• **EXERCISE AIM**: Your answer needs to include each line of the records in which the string "amount" can be found.

= = = = = = =

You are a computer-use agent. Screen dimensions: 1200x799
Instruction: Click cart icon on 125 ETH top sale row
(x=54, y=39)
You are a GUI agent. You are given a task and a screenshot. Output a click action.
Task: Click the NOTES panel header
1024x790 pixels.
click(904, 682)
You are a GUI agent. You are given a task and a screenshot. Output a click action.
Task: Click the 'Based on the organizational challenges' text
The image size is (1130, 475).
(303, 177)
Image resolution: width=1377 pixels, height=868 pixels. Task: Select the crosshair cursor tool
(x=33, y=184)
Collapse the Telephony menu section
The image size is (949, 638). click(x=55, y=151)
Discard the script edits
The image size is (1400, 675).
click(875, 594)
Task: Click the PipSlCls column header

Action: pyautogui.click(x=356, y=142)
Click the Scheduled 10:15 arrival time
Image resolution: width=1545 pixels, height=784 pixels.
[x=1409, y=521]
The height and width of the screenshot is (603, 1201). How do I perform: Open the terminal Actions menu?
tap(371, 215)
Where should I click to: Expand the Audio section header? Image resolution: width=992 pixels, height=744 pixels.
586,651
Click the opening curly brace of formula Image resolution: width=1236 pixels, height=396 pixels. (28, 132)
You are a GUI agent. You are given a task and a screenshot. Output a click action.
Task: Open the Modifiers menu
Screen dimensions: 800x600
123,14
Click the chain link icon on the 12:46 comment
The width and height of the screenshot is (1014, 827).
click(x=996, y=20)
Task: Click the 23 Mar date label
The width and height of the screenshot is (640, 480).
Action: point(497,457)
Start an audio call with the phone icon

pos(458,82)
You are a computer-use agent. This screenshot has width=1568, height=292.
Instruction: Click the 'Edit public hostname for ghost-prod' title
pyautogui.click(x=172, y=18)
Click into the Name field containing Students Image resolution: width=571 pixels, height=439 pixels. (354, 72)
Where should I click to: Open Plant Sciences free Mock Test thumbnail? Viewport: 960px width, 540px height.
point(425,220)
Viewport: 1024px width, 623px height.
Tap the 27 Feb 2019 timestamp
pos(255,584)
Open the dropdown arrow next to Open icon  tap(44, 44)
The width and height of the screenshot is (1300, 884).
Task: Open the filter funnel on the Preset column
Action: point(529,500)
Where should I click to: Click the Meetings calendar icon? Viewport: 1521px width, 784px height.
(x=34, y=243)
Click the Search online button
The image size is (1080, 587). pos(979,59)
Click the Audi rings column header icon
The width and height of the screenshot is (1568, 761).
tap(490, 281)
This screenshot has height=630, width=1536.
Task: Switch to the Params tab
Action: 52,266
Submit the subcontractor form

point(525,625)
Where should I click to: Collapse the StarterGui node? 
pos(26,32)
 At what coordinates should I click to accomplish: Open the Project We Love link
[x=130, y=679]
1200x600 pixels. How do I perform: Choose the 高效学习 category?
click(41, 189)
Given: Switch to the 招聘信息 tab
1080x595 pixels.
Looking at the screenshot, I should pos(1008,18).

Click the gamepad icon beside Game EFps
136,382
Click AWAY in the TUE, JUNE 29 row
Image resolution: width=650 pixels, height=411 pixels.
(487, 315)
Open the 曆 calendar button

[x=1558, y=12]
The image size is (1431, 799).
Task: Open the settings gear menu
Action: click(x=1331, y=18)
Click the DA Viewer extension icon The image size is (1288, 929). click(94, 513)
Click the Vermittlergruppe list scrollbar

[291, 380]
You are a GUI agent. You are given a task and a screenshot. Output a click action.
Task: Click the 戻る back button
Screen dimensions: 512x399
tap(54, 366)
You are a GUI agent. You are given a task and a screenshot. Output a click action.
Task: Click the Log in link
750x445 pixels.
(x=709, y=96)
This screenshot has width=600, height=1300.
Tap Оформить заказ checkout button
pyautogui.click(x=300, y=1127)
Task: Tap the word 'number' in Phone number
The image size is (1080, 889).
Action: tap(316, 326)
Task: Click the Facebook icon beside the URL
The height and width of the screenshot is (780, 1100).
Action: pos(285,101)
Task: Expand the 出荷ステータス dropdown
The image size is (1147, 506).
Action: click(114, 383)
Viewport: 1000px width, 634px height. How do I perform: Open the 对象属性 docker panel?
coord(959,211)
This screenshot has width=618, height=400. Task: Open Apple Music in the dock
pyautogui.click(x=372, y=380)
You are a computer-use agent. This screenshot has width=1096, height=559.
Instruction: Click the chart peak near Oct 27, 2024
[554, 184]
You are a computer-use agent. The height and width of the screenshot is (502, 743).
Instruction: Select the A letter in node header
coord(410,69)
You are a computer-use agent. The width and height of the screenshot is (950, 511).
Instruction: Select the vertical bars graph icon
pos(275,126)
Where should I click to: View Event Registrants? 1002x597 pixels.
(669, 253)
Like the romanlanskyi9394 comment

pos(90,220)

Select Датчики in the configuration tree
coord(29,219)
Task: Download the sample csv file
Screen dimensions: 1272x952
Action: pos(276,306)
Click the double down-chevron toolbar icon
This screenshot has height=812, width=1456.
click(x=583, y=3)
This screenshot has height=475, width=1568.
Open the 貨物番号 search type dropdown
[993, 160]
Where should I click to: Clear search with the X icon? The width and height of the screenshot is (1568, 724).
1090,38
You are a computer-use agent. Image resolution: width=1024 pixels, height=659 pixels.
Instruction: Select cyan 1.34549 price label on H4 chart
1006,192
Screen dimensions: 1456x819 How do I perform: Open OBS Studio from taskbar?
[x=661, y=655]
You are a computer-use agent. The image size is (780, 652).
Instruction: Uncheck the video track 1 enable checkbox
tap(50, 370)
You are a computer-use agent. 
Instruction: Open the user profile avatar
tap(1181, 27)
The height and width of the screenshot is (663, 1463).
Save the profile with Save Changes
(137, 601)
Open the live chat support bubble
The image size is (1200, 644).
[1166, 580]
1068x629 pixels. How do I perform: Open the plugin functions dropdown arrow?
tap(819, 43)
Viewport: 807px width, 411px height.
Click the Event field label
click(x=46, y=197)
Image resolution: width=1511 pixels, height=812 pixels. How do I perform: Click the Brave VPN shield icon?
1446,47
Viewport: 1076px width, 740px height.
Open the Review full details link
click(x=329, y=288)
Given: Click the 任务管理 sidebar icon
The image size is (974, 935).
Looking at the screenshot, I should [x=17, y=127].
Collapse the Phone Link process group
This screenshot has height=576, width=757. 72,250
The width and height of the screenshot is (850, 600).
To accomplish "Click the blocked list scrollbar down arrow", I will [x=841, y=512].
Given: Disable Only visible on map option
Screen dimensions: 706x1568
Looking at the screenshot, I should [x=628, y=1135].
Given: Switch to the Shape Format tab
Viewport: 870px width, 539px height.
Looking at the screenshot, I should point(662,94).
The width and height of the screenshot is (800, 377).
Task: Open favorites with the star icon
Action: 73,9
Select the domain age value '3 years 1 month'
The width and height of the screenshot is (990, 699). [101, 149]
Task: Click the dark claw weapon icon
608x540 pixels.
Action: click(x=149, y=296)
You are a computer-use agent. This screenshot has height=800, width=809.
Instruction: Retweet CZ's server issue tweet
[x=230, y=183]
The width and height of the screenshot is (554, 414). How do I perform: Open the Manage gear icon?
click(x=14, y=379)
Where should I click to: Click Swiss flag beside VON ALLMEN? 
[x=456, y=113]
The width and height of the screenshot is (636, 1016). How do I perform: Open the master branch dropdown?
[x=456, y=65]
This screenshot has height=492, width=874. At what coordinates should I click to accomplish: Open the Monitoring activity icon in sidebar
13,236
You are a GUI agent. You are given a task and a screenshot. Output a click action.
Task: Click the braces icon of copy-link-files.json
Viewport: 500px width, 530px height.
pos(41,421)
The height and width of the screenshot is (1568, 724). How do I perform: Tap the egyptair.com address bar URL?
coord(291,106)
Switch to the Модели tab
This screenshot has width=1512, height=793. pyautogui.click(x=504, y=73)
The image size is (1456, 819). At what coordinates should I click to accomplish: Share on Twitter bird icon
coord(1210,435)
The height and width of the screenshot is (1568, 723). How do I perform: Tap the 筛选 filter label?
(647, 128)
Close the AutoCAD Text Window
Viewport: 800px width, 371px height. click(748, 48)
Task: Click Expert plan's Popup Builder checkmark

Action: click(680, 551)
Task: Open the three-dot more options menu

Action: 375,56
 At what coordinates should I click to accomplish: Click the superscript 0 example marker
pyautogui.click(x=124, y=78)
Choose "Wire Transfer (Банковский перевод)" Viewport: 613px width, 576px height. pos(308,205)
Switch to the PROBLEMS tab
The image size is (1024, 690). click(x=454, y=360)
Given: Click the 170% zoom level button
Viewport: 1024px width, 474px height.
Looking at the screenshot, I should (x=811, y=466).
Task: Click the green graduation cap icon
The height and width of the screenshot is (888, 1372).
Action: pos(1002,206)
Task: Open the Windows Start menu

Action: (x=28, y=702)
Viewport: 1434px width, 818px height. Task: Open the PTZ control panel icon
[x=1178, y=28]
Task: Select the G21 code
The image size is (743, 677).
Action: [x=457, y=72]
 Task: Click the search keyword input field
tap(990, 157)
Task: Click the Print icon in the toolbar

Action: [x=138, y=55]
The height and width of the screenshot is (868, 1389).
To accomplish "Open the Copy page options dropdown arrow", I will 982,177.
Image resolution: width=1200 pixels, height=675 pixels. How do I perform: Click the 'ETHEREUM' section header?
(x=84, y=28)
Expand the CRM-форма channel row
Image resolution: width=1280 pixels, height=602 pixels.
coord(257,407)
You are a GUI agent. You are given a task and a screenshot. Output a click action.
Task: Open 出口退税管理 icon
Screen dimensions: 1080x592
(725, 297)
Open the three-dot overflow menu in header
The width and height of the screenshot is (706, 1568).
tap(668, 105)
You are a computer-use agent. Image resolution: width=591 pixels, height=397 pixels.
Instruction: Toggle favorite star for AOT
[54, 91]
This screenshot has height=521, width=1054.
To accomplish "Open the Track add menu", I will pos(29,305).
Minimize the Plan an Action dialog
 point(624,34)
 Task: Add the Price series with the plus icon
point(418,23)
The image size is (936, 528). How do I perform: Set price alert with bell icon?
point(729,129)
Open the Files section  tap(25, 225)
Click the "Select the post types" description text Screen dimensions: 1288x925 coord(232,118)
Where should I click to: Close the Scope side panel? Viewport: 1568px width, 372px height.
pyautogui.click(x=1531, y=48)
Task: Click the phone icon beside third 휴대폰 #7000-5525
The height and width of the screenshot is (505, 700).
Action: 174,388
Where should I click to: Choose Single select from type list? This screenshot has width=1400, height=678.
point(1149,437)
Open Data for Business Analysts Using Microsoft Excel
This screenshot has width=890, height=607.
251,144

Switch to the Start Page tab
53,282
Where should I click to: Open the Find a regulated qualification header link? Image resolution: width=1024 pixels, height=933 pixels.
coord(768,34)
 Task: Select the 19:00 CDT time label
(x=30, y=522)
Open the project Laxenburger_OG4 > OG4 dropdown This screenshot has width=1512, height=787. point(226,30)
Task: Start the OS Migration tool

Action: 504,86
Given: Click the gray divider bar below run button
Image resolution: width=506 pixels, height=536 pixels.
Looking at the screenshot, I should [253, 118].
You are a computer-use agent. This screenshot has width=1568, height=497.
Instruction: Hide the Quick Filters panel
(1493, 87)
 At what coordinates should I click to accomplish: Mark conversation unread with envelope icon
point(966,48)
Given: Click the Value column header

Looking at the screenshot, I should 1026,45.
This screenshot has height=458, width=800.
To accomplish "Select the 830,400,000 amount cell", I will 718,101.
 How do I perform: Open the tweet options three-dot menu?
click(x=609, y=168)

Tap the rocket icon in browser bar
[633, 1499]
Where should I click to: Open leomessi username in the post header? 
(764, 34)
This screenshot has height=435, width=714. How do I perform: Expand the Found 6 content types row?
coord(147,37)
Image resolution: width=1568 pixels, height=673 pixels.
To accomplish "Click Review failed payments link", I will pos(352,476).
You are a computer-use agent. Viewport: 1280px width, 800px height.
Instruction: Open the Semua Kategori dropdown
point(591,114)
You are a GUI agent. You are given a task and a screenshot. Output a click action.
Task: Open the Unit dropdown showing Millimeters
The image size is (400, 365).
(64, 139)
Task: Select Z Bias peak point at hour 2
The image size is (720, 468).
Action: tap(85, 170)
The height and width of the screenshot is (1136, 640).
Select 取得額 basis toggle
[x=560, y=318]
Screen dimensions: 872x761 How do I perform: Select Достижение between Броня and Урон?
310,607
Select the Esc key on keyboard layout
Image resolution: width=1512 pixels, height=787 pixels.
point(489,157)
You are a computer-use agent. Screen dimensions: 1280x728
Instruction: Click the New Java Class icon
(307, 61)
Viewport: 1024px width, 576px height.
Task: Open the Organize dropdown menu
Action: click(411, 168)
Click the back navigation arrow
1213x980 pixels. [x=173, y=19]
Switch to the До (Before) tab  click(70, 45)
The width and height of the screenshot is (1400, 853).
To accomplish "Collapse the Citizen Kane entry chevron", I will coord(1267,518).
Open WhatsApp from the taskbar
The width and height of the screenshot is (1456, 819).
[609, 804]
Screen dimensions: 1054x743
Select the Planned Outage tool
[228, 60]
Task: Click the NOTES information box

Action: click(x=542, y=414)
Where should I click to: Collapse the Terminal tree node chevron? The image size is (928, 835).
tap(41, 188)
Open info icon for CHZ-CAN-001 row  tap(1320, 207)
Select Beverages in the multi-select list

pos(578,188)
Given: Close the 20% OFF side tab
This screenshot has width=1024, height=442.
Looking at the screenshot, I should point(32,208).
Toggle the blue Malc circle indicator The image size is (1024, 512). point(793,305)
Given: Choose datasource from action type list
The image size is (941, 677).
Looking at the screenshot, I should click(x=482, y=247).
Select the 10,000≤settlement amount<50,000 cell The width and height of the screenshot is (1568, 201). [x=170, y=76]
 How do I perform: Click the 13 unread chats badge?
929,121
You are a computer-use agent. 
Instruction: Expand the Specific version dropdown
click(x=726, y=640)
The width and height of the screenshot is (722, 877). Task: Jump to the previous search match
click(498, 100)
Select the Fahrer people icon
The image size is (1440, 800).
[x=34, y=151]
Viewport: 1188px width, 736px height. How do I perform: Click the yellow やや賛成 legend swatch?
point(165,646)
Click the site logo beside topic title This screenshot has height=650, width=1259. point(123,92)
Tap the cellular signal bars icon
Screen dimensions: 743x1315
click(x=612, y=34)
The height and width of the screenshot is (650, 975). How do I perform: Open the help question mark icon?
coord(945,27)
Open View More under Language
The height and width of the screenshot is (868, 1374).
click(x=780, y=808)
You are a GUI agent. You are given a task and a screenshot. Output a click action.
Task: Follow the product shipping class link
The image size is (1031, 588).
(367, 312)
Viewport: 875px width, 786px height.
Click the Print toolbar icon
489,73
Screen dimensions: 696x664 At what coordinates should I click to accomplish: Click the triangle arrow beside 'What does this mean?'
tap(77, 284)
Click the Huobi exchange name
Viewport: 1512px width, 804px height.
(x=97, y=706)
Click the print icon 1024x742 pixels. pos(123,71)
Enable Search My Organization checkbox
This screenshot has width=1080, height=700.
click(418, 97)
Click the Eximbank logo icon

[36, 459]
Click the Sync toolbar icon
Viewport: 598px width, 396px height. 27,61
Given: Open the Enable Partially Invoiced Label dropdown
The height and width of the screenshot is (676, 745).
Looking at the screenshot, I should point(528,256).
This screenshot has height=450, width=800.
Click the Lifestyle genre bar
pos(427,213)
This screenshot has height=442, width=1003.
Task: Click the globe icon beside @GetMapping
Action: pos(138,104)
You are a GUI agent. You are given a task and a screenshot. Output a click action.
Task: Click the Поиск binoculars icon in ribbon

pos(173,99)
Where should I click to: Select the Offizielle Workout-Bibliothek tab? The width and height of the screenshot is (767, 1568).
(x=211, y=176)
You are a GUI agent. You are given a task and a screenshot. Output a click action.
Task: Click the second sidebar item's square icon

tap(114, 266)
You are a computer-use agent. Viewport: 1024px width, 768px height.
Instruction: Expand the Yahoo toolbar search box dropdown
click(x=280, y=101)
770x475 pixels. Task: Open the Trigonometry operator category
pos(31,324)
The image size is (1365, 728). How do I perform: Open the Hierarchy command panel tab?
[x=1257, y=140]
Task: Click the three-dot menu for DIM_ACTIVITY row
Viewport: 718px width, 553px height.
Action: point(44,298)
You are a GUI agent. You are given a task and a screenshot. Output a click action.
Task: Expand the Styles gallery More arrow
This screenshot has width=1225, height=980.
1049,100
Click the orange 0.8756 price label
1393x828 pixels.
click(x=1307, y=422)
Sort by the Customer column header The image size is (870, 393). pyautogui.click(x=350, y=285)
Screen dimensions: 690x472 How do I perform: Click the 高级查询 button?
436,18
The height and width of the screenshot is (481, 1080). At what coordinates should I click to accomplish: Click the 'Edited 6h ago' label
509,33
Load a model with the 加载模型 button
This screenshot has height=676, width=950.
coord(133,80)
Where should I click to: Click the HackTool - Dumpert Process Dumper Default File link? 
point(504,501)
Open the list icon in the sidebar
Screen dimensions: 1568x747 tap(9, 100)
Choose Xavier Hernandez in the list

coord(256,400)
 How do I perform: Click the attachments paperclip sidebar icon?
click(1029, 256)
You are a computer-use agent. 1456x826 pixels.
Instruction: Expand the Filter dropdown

= = = = = = =

• **ANSWER AREA**:
To accomplish "Select the 830,400,000 amount cell", I will 718,101.
Select the 10,000≤settlement amount<50,000 cell The width and height of the screenshot is (1568, 201). [x=170, y=76]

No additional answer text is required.